The discussions held during these conventions, and amongst all adherents of the prinicples of kawaida are in keeping with a true Afrocentric perspective. Dr. Karenga writes:
“the first thing that makes Kawaida unique and distinct from all other philosophies and forms of thought is its embrace of Africa as a moral, spiritual and intellectual ideal, in a word, as its cultural ideal.
This is to say, Kawaida engages and embraces African culture as the paradigmatic and indispensable source of models, meanings and ways of being moral, spiritual, intellectual and social, in a word, of being human in the world. Thus, at every time and turn, on every critical question about life and living, we ask, what does Africa have to say about this?
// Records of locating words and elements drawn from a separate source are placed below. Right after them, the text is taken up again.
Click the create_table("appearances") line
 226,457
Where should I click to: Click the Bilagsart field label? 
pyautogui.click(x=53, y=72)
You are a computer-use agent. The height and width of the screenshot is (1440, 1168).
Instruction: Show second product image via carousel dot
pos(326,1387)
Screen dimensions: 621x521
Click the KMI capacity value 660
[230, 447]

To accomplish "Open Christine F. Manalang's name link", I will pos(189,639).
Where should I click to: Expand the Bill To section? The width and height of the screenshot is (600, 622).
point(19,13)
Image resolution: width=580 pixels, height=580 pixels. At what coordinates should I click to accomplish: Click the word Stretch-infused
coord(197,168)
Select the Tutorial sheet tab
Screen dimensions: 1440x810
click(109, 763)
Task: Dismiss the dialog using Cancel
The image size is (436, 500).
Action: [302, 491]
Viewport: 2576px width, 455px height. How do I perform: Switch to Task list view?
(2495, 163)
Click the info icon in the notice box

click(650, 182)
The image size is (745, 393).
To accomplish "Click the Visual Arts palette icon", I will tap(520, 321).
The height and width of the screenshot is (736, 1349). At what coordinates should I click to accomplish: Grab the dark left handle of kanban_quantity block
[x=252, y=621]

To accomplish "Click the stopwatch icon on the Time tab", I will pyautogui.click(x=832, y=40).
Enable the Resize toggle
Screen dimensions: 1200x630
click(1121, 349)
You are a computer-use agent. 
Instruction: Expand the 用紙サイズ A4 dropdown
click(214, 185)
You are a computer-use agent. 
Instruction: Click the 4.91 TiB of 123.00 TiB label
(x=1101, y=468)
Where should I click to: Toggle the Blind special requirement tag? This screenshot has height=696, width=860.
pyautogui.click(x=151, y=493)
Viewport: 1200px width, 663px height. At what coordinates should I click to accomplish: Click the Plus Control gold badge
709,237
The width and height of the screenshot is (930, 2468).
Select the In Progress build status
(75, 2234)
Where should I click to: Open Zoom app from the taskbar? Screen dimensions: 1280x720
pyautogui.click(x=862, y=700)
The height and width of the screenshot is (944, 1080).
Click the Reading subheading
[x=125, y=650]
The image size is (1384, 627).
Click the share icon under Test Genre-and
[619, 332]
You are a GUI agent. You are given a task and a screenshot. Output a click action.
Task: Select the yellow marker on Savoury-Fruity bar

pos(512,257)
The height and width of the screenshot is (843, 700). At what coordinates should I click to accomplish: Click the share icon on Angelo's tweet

Others might seek answers to such critical questions from other later ancient lands: Israel, Arabia, China, India, Greece, Rome, etc., but we ask Africa.”
Dr Maulana Karenga Books
Dr. Maulana Karenga Today
Although not without controversy, Dr. Maulana Karenga remains a giant in the pantheon of great Black scholars, thinkers, organizers, and influencers. Molefi Asante named him one of the 100 Greatest African Americans in 2002.
Each year, hundreds of students receive his tutelage as the Chair of the Africana Studies Department at California State University in Long Beach, and as the Director of the Kawaida Institute for Pan African Studies.
During Black History month, 2013, Dr. Karenga was invited to Florida A&M University’s Black History Month Convocation. In this article, he is quoted as saying “We must interpret our own history. We must in fact hold our history sacred for there is not history more holy, no people more sacred and no narrative more wanted to be told or taught than our own.”